Write the records out again, keeping each line exactly as it is.

:: Supplied information

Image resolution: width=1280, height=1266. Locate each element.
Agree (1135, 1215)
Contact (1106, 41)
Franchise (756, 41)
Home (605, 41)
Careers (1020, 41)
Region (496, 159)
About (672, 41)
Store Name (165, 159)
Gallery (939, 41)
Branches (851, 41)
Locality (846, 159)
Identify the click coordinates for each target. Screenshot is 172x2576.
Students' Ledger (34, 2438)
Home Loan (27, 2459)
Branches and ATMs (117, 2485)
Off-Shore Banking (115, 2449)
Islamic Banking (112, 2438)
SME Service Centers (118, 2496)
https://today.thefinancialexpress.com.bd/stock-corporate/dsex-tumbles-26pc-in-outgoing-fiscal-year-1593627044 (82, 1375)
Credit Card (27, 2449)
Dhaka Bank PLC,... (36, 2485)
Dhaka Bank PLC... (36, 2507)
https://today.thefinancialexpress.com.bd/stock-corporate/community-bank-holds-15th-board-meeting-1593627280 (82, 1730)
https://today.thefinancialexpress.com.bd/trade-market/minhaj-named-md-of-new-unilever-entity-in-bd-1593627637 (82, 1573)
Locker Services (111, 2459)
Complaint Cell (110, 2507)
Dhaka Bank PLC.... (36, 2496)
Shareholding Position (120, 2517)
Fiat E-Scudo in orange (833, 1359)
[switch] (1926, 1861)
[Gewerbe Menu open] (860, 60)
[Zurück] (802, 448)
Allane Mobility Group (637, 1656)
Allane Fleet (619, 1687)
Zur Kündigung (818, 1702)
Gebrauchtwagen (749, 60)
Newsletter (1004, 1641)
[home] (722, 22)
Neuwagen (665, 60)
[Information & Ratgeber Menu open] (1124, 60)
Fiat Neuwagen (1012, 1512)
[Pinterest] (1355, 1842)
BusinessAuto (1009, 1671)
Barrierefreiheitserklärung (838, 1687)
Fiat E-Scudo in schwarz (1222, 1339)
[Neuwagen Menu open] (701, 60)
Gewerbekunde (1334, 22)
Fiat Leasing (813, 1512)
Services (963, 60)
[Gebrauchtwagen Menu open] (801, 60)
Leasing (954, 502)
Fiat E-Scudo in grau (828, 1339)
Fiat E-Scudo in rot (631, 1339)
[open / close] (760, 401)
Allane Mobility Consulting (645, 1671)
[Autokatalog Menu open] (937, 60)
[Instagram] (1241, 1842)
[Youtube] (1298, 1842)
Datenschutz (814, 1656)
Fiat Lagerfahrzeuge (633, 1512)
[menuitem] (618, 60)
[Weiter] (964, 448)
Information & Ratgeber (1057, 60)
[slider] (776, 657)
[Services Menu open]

::::

◆ **Result of this exercise**
Image resolution: width=1280, height=1266. Locate each element.
Agree (1135, 1215)
Contact (1106, 41)
Franchise (756, 41)
Home (605, 41)
Careers (1020, 41)
Region (496, 159)
About (672, 41)
Store Name (165, 159)
Gallery (939, 41)
Branches (851, 41)
Locality (846, 159)
Identify the click coordinates for each target. Screenshot is 172x2576.
Students' Ledger (34, 2438)
Home Loan (27, 2459)
Branches and ATMs (117, 2485)
Off-Shore Banking (115, 2449)
Islamic Banking (112, 2438)
SME Service Centers (118, 2496)
https://today.thefinancialexpress.com.bd/stock-corporate/dsex-tumbles-26pc-in-outgoing-fiscal-year-1593627044 (82, 1375)
Credit Card (27, 2449)
Dhaka Bank PLC,... (36, 2485)
Dhaka Bank PLC... (36, 2507)
https://today.thefinancialexpress.com.bd/stock-corporate/community-bank-holds-15th-board-meeting-1593627280 (82, 1730)
https://today.thefinancialexpress.com.bd/trade-market/minhaj-named-md-of-new-unilever-entity-in-bd-1593627637 (82, 1573)
Locker Services (111, 2459)
Complaint Cell (110, 2507)
Dhaka Bank PLC.... (36, 2496)
Shareholding Position (120, 2517)
Fiat E-Scudo in orange (833, 1359)
[switch] (1926, 1861)
[Gewerbe Menu open] (860, 60)
[Zurück] (802, 448)
Allane Mobility Group (637, 1656)
Allane Fleet (619, 1687)
Zur Kündigung (818, 1702)
Gebrauchtwagen (749, 60)
Newsletter (1004, 1641)
[home] (722, 22)
Neuwagen (665, 60)
[Information & Ratgeber Menu open] (1124, 60)
Fiat Neuwagen (1012, 1512)
[Pinterest] (1355, 1842)
BusinessAuto (1009, 1671)
Barrierefreiheitserklärung (838, 1687)
Fiat E-Scudo in schwarz (1222, 1339)
[Neuwagen Menu open] (701, 60)
Gewerbekunde (1334, 22)
Fiat Leasing (813, 1512)
Services (963, 60)
[Gebrauchtwagen Menu open] (801, 60)
Leasing (954, 502)
Fiat E-Scudo in grau (828, 1339)
Fiat E-Scudo in rot (631, 1339)
[open / close] (760, 401)
Allane Mobility Consulting (645, 1671)
[Autokatalog Menu open] (937, 60)
[Instagram] (1241, 1842)
[Youtube] (1298, 1842)
Datenschutz (814, 1656)
Fiat Lagerfahrzeuge (633, 1512)
[menuitem] (618, 60)
[Weiter] (964, 448)
Information & Ratgeber (1057, 60)
[slider] (776, 657)
[Services Menu open]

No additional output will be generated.